Content starts

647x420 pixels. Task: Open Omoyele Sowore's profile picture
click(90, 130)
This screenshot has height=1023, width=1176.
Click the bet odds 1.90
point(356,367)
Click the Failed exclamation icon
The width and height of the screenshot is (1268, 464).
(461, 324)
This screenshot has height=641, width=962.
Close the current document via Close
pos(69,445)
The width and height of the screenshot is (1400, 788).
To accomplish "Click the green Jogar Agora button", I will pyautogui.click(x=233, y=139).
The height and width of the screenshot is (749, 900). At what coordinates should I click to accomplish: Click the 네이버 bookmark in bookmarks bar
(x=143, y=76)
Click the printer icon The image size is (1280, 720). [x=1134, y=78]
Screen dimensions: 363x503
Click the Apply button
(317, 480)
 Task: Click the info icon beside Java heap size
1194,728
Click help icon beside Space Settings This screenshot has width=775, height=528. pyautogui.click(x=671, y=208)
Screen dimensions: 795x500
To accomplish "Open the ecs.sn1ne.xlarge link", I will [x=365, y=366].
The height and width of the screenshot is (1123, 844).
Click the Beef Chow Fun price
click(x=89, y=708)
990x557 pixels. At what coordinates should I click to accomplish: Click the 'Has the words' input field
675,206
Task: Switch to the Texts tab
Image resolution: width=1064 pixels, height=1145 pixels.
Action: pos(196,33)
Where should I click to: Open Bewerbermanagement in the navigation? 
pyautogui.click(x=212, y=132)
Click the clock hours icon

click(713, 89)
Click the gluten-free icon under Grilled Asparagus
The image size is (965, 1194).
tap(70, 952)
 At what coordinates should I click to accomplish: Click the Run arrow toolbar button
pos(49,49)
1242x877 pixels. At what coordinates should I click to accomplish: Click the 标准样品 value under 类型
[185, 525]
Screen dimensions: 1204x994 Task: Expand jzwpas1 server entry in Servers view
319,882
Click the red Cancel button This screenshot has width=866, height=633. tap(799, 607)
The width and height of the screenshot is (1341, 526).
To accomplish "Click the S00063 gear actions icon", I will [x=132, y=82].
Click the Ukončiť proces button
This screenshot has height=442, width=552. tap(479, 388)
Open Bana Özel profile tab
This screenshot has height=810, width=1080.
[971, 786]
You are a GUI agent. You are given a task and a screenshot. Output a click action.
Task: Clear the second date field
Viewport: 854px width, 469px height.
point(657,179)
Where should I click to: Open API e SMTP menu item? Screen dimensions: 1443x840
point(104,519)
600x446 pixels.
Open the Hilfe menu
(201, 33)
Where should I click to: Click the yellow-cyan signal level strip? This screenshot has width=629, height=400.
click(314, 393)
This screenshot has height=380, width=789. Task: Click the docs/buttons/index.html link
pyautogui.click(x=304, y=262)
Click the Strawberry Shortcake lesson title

Content ends

WHAT IS NEEDED —
Start from the line that holds "Open the Hilfe menu" and print each line to the end of the records exactly, leaving out everything before it.

RESULT FOR THIS TASK —
Open the Hilfe menu
(201, 33)
Where should I click to: Click the yellow-cyan signal level strip? This screenshot has width=629, height=400.
click(314, 393)
This screenshot has height=380, width=789. Task: Click the docs/buttons/index.html link
pyautogui.click(x=304, y=262)
Click the Strawberry Shortcake lesson title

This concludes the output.